On Friday, the US Treasury confirmed that its Committee on Foreign Investment in the United States (CFIUS) has given TikTok a new deadline of November 27 to come to an agreement on the sale.
ByteDance had been in negotiations with retailer Walmart and tech company Oracle to relocate TikTok’s US assets.
On August 14, Trump ordered ByteDance to sell TikTok’s assets in the US, where the app has over 100 million users.
The US president designated TikTok and WeChat, another Chinese-owned app, a threat, claiming that they allowed Beijing to potentially harvest users’ data and conduct surveillance in the US. ByteDance has repeatedly denied the accusation.
A federal government order prohibiting new downloads of TikTok had also been issued, but was blocked by a US district judge in late September.
This latest extension to the deadline for TikTok to restructure comes after the initial date of September 20, and then November 12.

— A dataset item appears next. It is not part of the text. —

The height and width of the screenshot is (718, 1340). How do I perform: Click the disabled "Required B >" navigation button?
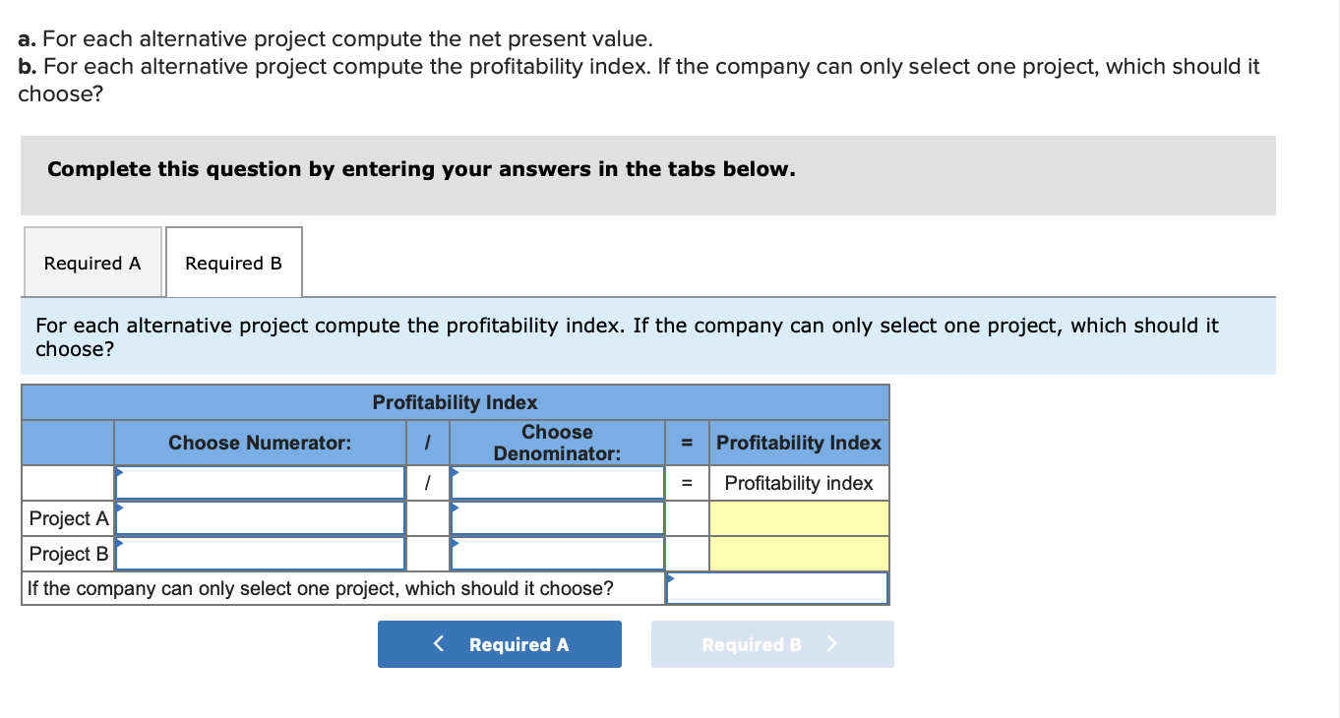[x=772, y=644]
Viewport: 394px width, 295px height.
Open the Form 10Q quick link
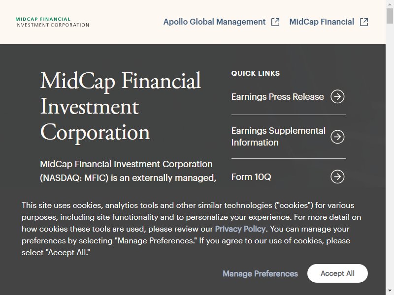click(x=251, y=177)
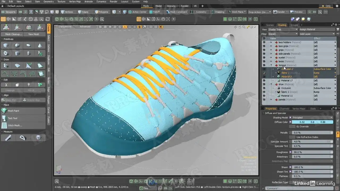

ByteDance had asked for a 30-day extension to the deadline earlier this week, claiming on Tuesday that it had not received “substantive feedback” from the Trump administration.
The company said on Friday it had put forward proposals to create “a new entity, wholly owned by Oracle, Walmart and existing US investors in ByteDance, that would be responsible for handling TikTok’s US user data and content moderation.”